Directives:
**1)** In the Heat at Bulls game thread, which team does SKiP say the Heat played on Friday?
**2)** Name every individual player mentioned in the Heat at Bulls game thread.
**3)** Continue the Heat at Bulls game thread, picking up after its final line.

Excerpt:
>> start
# Official Heat @ Bulls. Saturday April 3, 2004 7:30 pm cstFSChi NBALP, WBFS



## truebluefan (May 27, 2002)

The Heat love playing the Bulls.


----------



## MJG (Jun 29, 2003)

I don't think I can pick the Bulls in this one.

Heat 79
Bulls 70


----------



## hobojoe (Jun 20, 2003)

90








81









19-13-6








22-7-2


----------



## SKiP (Jan 28, 2004)

The Heat will be tired from playing the Pistons on Friday and Miami does bad on the road for some reason. 

Miami - 101

Chicago - 98


----------



## spongyfungy (Oct 22, 2003)

Miami 101
Bulls 88

Caron will have a huge game again.


----------



## 7thwatch (Jul 18, 2002)

Miami 98
Bulls 90


----------



## Sánchez AF (Aug 10, 2003)

Miami 102
Bulls 92


----------



## unBULLievable (Dec 13, 2002)

Heat 90
Bulls 89

Wade 4 points
 

Linton Johnson 16 points,15 rebounds


----------



## Ron Mexico (Feb 14, 2004)

heat 101
Bulls 89


----------



## Fizer Fanatic (Jun 20, 2002)

Heat 95
Bulls 83


----------



## Benny the Bull (Jul 25, 2002)

Heat 86

Bulls 82


----------



## ace20004u (Jun 19, 2002)

Heat 100
Bulls 94


----------



## thunderspirit (Jun 25, 2002)

different building, same result. 








99








91


----------



## BenDengGo (Feb 1, 2004)

heat 98
bulls 91

curry 25
grant 4


----------



## Wynn (Jun 3, 2002)

The Heats -- 95
The Bull -- 93


----------



## Weasel (Oct 18, 2003)
>> end
Entries shown:
>> start
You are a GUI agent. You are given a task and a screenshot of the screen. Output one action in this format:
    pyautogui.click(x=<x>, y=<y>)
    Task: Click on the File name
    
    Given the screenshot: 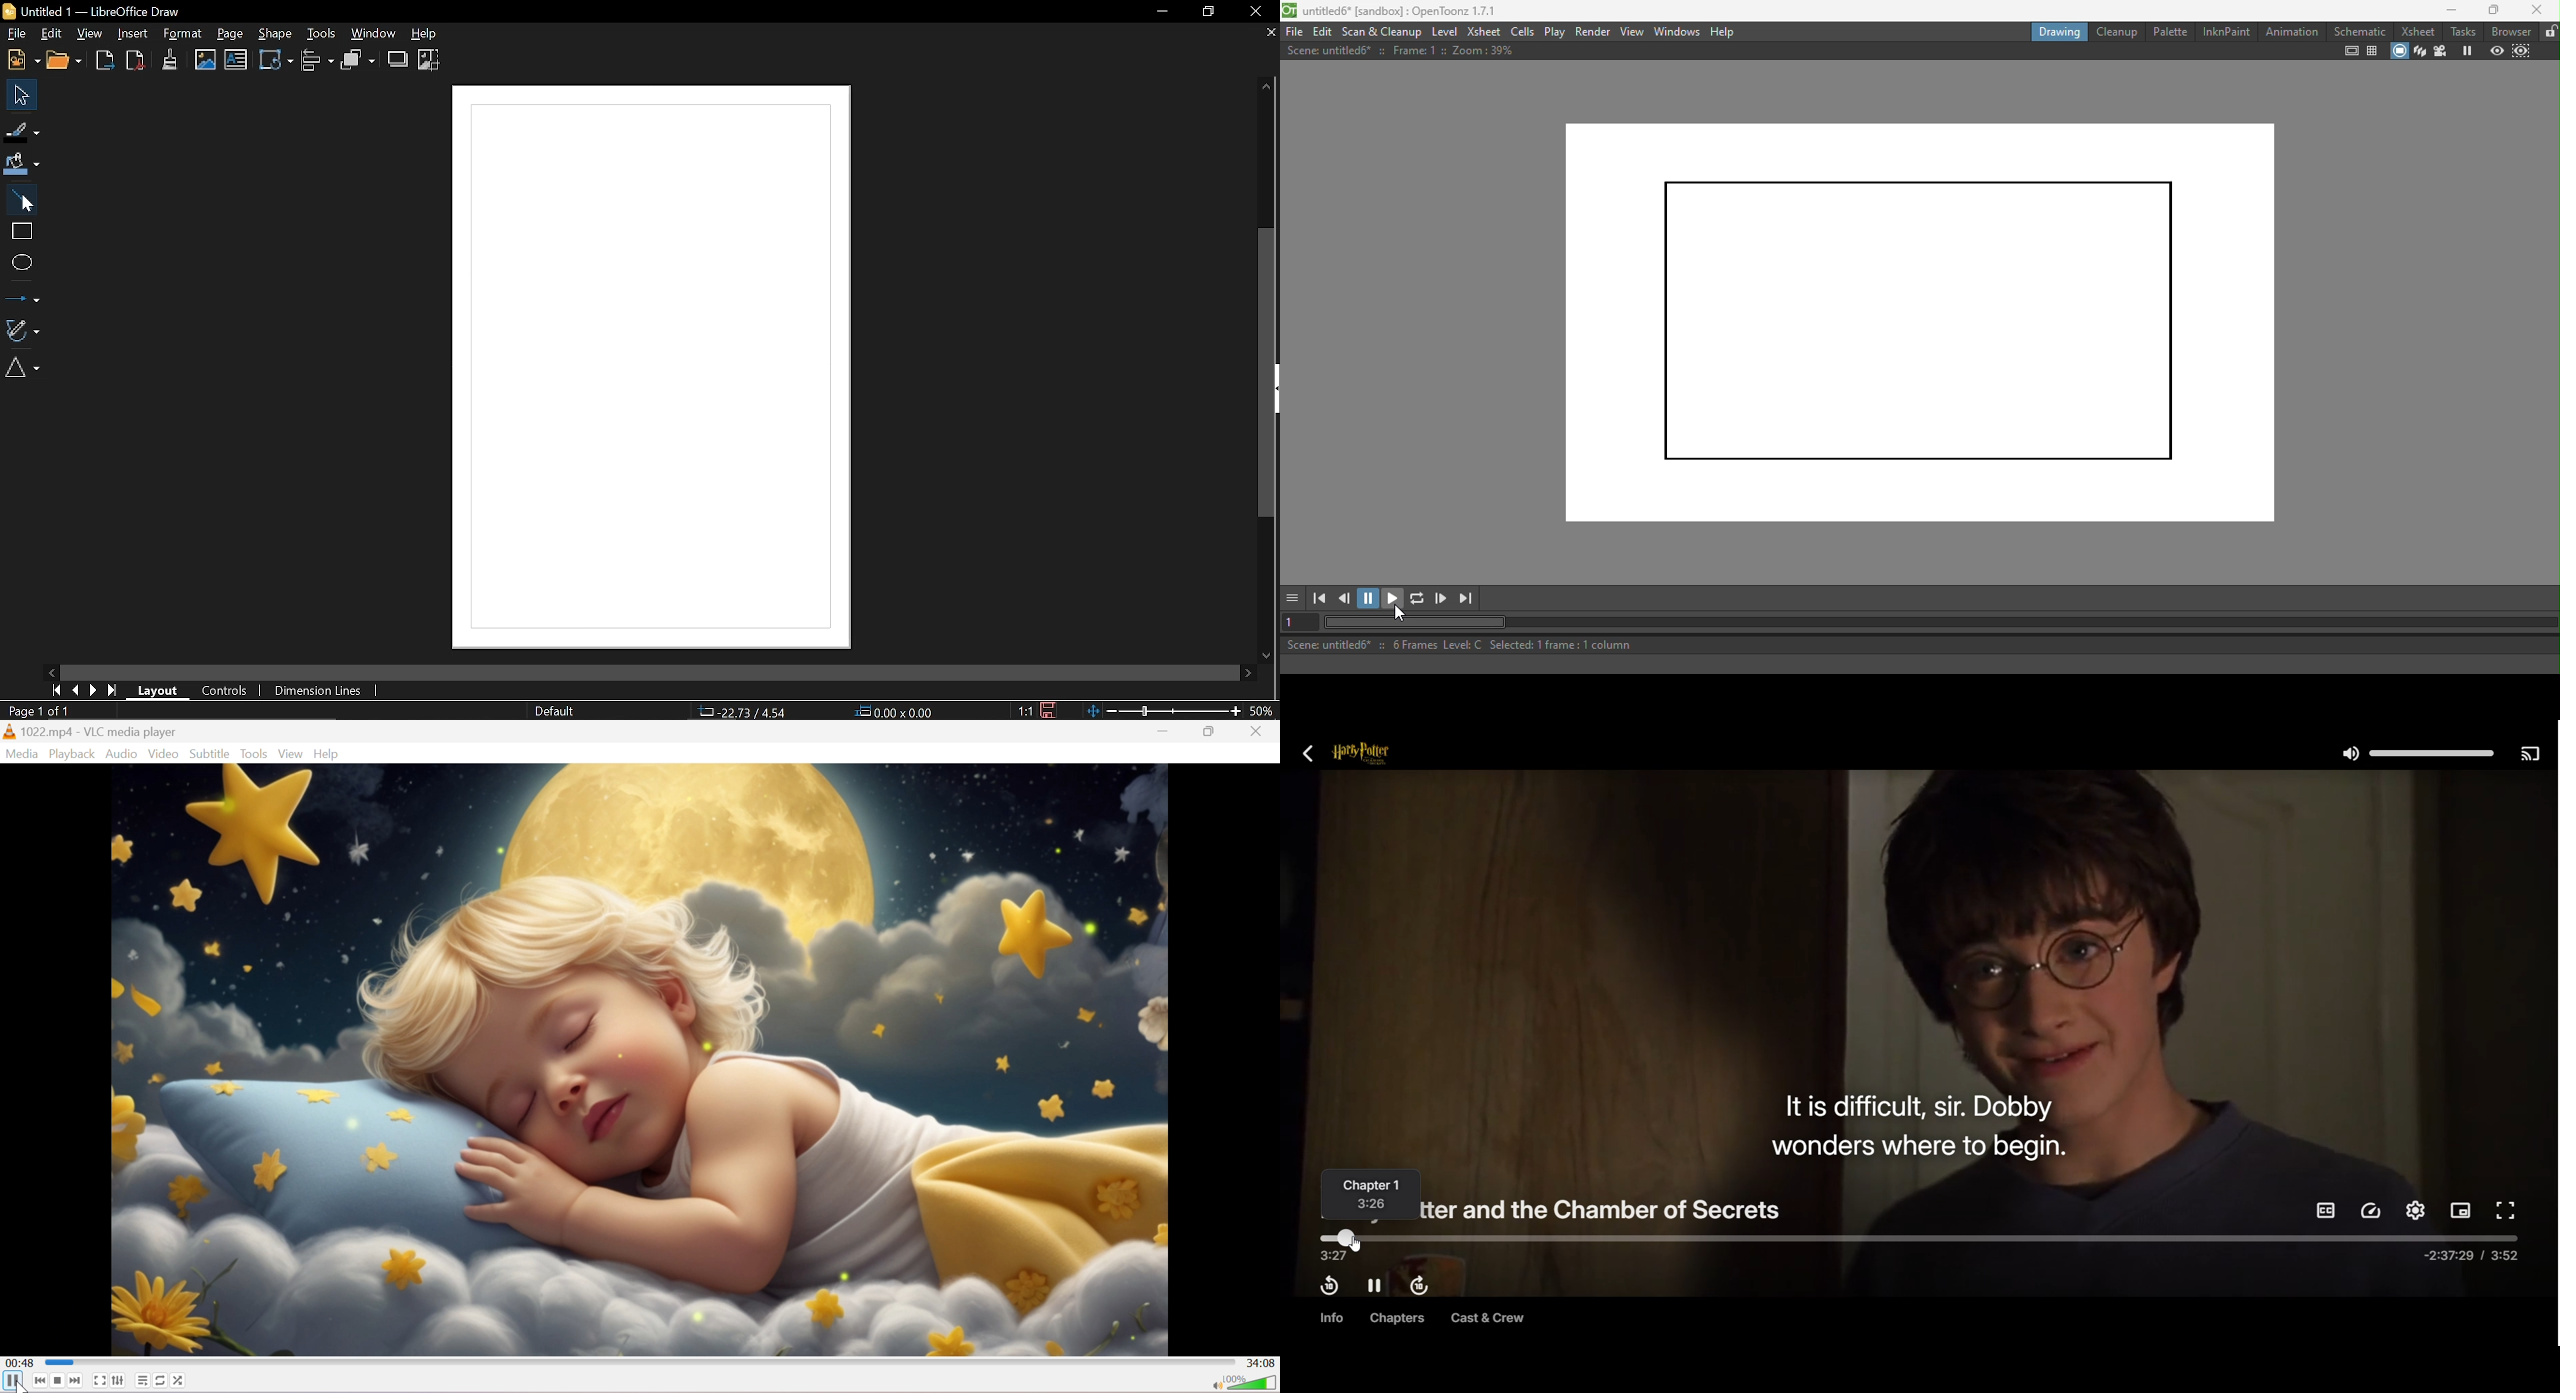 What is the action you would take?
    pyautogui.click(x=1390, y=11)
>> end
Solved problems:
**1)** The Pistons.

**2)** Caron, Wade, Linton Johnson, Curry, Grant

**3)**
Heat 88
Bulls 82


----------



## TomBoerwinkle#1 (Jul 31, 2002)

The Heat is On 103










The Night Chicago Died 92


----------



## bulls (Jan 1, 2004)

heat 100
bulls 60


----------



## SKiP (Jan 28, 2004)

would you guys rather have the bulls lose so you could get a better pick or do you actually want them to win?


----------



## Chi_Lunatic (Aug 20, 2002)

bulls lose, and i WANT them to lose


----------



## bullet (Jul 1, 2003)

Bulls 92

Heat 86


----------



## ViciousFlogging (Sep 3, 2003)

Heat 104
Bulls 87

Curry 24
Odom 25 if he's back. Is he back?


----------



## curry_52 (Jul 22, 2002)

Miami 99
Chicago 94

Wade 26 Points


----------



## Bulls96 (Jun 25, 2003)

> Originally posted by <b><< SkipToMyLou >></b>!
> would you guys rather have the bulls lose so you could get a better pick or do you actually want them to win?


Both !


----------



## ChiBron (Jun 24, 2002)

I could care less abt the Draft Pick. No LeBron, Carmelo or even Wayde in this draft. Besides, what good has a top pick ever done to us post dynasty? NOTHING. We're still awful with very li'l hope for next year.

So thats y i wanna win EVERY GAME.

Two reasons to win tonight: To not get swept by the Heat. To finally have a 3 game win streak in what seems like a decade. 

Saturday nights are usually packed at the UC. Hopefully we can pull off a W.

Bulls 96
Heat 95


----------



## SKiP (Jan 28, 2004)

> Originally posted by <b>ViciousFlogging</b>!
> Curry 24
> Odom 25 if he's back. Is he back?


Yeah LO is back for the Heat. He had 18 pts, 9 rebs and 2 blks against the Pistons last night but fouled out of the game.


----------



## FloridaSportsFan (Dec 15, 2003)

Miami-94
Bulls-86


----------



## PC Load Letter (Jun 29, 2002)

Bulls - 93
Heat - 89


----------



## WhoDaBest23 (Apr 16, 2003)

Heat 98
Bulls 92


----------



## arenas809 (Feb 13, 2003)

We'll definitely lose this one...


----------



## truebluefan (May 27, 2002)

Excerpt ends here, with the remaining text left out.